Monday, October 25, 2010

Grilled Chicken with rosemary


  • rosemary stems or wooden skewers, soaked in cold water
  • 500g skinless chicken breast fillets, cut in 1.5cm cubes
  • olive oil spray
  • 1/3 cup sun-dried tomato pesto
  • 1 medium red capsicum, halved, de-seeded, cut in 2cm cubes
  • 1 medium green capsicum, halved, de-seeded, cut in 2cm cubes

Step 1 Thread chicken and capsicum on stems or skewers.

Step 2 Preheat a barbecue or chargrill to medium. Spray chicken with oil and brush with pesto. Grill skewers, turning occasionally, for 7-8 minutes or until cooked through and brown. Transfer skewers to a plate. Cover with foil and stand for 5 minutes.

Thursday, October 21, 2010

Pork Tenderloin with something Green

2 pork tenderlions
1/2 cup Olive Oil
3tsp Lime Juice
4 cloves crushed garlic
fresh cilantro

Slice pork and flatten into equal thickness. Mix next 4 ingredients and marinate pork for 4 hours, the longer the better. Cook in pan with olive oil, 2-3 minutes each side. Serve over roasted green beans and wilted spinach.
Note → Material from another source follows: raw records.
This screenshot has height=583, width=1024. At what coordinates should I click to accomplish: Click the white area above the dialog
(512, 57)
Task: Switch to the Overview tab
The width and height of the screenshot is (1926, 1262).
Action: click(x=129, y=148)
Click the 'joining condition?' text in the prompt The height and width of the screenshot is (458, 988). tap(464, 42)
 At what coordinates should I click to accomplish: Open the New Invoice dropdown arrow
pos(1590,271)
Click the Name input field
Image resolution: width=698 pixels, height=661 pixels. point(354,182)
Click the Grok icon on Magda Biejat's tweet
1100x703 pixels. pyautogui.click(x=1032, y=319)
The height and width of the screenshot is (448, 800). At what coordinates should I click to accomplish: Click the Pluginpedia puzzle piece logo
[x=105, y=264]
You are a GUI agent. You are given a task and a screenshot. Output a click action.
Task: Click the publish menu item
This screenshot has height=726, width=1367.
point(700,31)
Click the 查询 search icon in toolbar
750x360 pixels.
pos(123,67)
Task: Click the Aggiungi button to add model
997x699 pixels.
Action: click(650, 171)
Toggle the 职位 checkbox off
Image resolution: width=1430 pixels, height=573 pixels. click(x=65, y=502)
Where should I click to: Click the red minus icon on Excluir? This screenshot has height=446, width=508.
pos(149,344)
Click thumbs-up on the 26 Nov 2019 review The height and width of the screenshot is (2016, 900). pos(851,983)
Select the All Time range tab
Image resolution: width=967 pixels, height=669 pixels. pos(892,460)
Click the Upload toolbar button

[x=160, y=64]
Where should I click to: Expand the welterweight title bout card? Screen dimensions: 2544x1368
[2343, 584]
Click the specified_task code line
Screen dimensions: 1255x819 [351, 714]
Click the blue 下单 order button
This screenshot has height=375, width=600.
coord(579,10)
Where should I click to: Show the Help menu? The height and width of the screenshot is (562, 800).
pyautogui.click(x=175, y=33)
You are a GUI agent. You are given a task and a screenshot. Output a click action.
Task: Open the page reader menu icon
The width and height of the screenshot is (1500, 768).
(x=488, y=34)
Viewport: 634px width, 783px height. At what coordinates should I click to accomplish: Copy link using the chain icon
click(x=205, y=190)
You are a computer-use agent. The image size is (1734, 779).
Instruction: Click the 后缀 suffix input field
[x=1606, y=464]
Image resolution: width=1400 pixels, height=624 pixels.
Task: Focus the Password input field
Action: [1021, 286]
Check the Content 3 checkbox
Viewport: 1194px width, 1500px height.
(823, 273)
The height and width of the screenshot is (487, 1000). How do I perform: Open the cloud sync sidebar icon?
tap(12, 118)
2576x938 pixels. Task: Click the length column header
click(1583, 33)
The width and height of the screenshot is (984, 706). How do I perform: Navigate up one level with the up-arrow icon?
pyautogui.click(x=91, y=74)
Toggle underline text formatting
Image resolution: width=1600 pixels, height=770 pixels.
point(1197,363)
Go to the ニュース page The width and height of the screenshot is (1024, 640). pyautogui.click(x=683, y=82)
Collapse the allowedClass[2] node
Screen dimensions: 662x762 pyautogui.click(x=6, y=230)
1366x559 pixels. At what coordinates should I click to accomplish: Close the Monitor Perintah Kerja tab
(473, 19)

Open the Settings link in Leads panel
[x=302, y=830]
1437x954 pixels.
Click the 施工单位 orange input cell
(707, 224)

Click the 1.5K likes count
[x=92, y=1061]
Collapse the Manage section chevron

I washed and cut the ends off of the green beans, drizzled in olive oil, salt and pepper then roasted at 160 for 15 minutes. The spinach was wilted in the same pan as the pork.

Wednesday, October 20, 2010

Asparagus is in Season in New Zealand

Asparagus wrapped in prosciutto

Asparagus is back and delicious. Bake at 160c for 20 minutes, or Slice up stalks and prosciutto and saute with olive oil.

Tuesday, October 12, 2010

Grilled Flank Steak with Pineapple Salsa

From Scott Hagnas, Performance Menu

Aah, summertime. Time to fire up the grill! Here is a quick and easy dinner.

Time: 20 minutes
· 500gms flank steak
· 2 tsp olive oil
· 1 tsp chipotle powder
· 4 slices of pineapple or pineapple rings
· 1 1/4 C chopped red bell peppers
· 1/2 C chopped red onion
· 1/4 C chopped cilantro
· 2 Tbsp lime juice

Get the grill ready! Meanwhile, mix oil and chipotle powder in a dish. Apply to both sides of the steak, then grill for around 5 minutes on one side. Flip and continue to grill for around 3 minutes more. (remember that grassfed beef will cook faster than conventional beef. If you use conventional beef, you may need to grill it for a few minutes longer) Remove to a plate and cover for 10 minutes. The steak will continue to cook.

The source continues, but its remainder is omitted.